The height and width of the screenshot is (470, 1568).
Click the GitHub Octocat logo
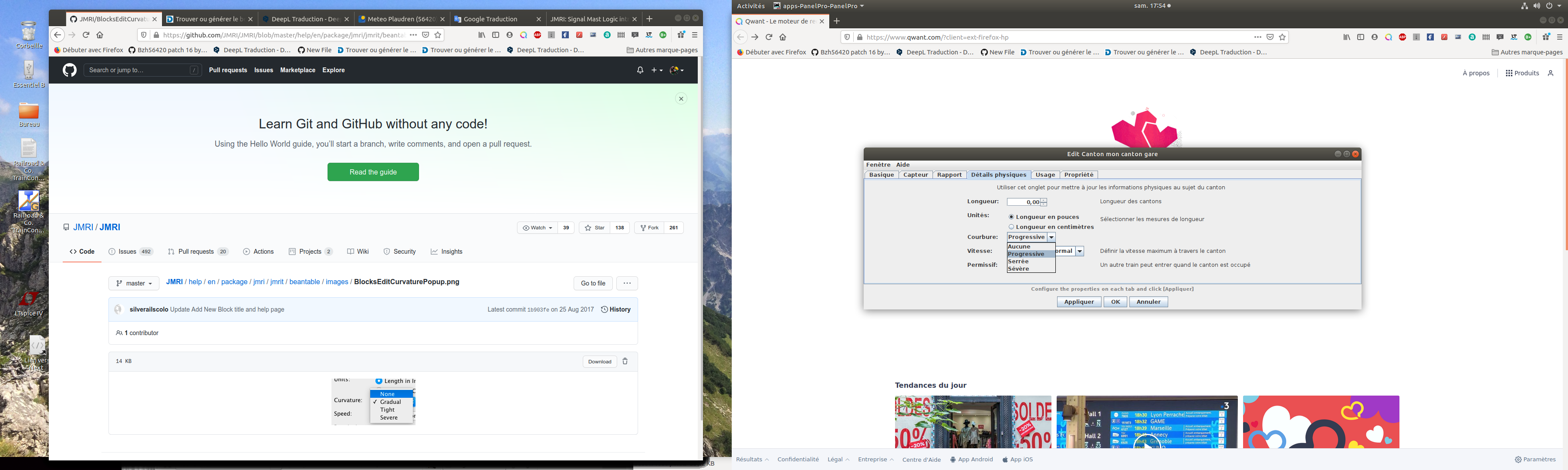click(x=69, y=70)
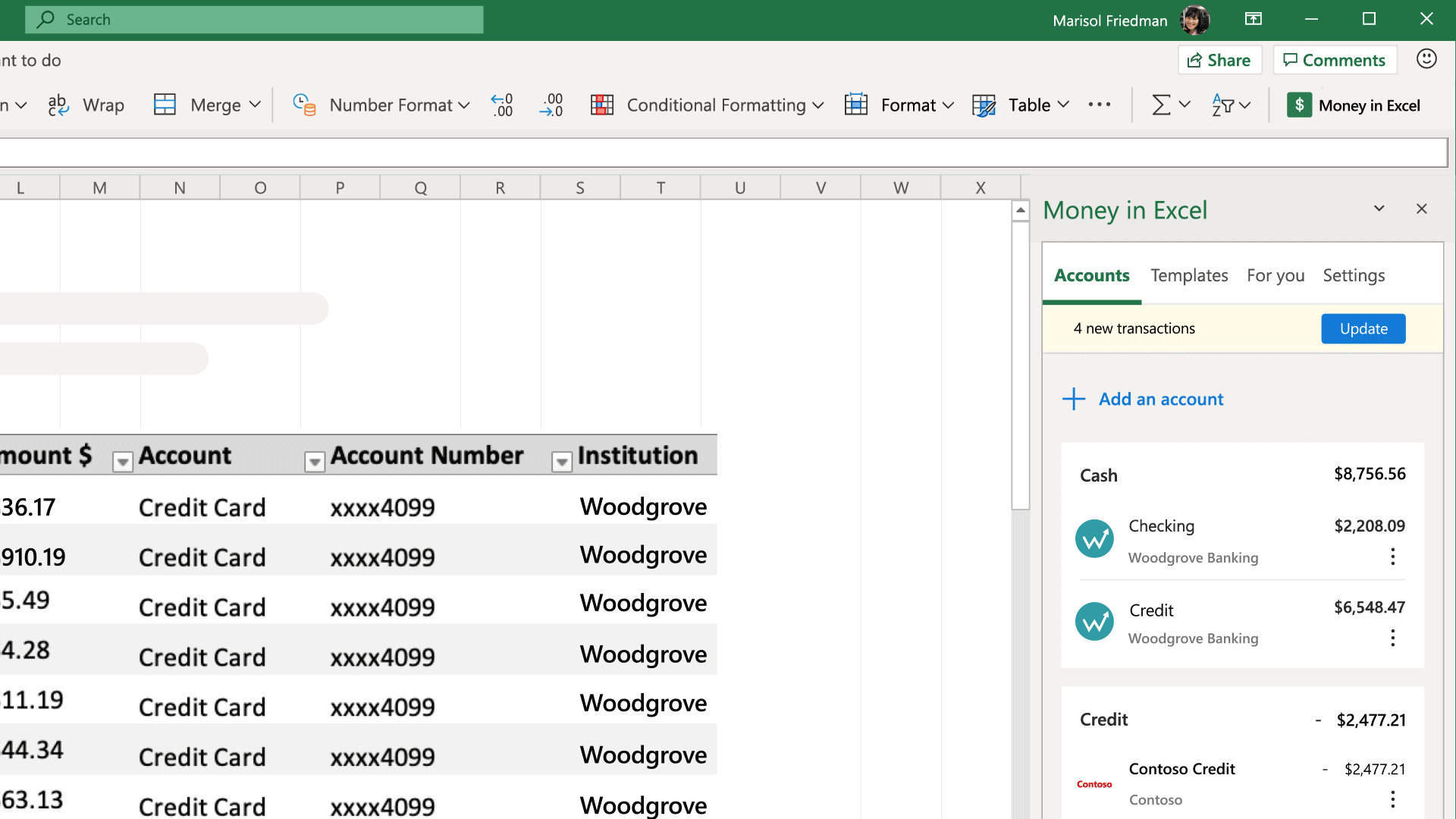This screenshot has height=819, width=1456.
Task: Open Woodgrove Credit account menu
Action: coord(1391,638)
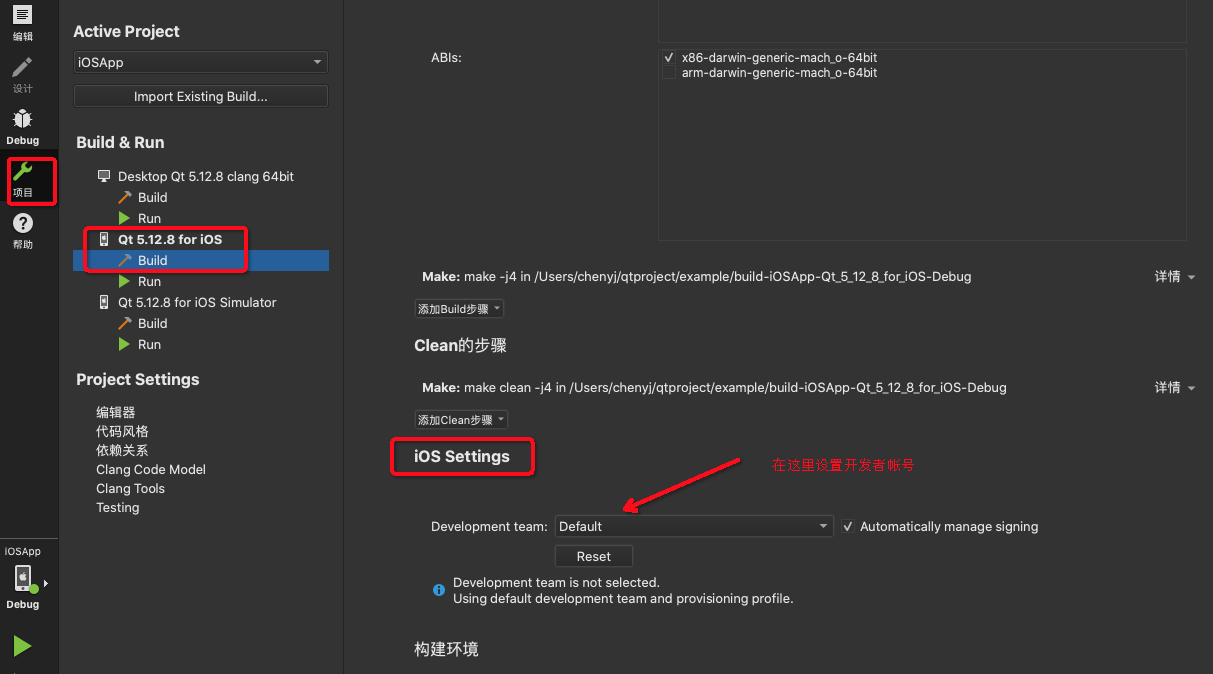Screen dimensions: 1213x674
Task: Open the iOSApp Debug kit selector icon
Action: coord(22,578)
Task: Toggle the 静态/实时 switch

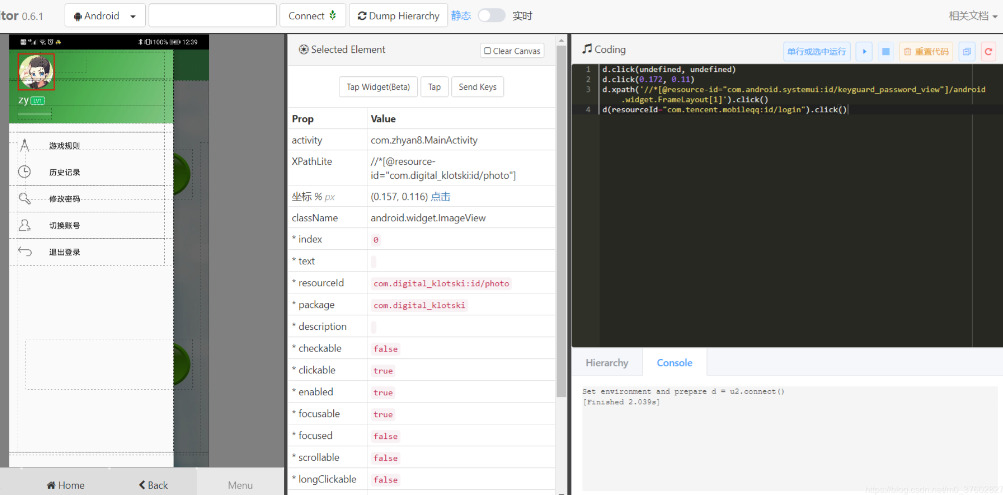Action: click(x=491, y=16)
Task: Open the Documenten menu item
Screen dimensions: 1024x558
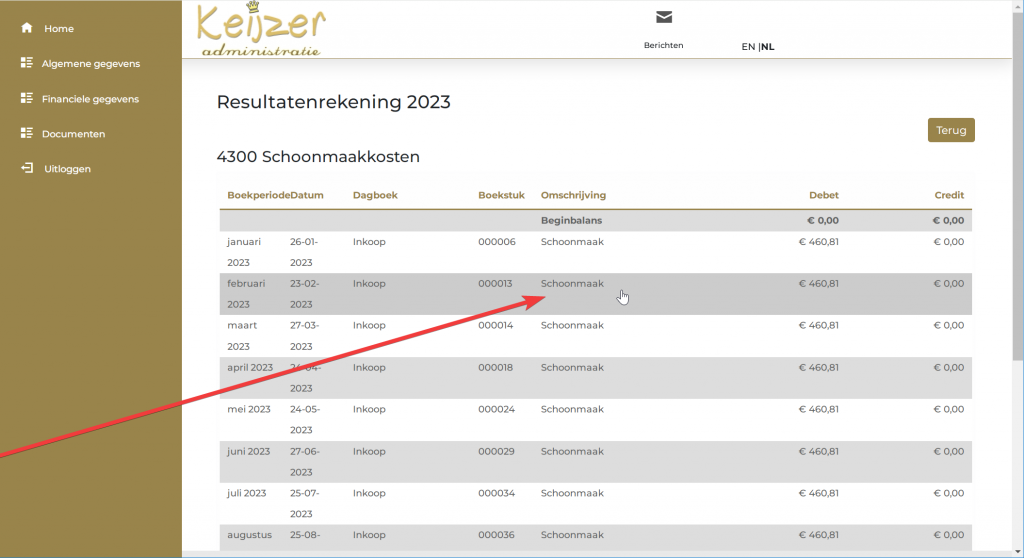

EXERCISE TASK:
Can you update all of the data above, replacing "switch" with "slider" and leaving everything else unchanged? Omit the pictures from your answer.

IN RESPONSE:
The height and width of the screenshot is (470, 1568).
Click the GitHub Octocat logo
click(x=69, y=70)
This screenshot has height=819, width=1456.
Task: Open Woodgrove Credit account menu
Action: coord(1391,638)
Screen dimensions: 1213x674
Task: Open the iOSApp Debug kit selector icon
Action: coord(22,578)
Task: Toggle the 静态/实时 slider

Action: click(x=491, y=16)
Task: Open the Documenten menu item
Screen dimensions: 1024x558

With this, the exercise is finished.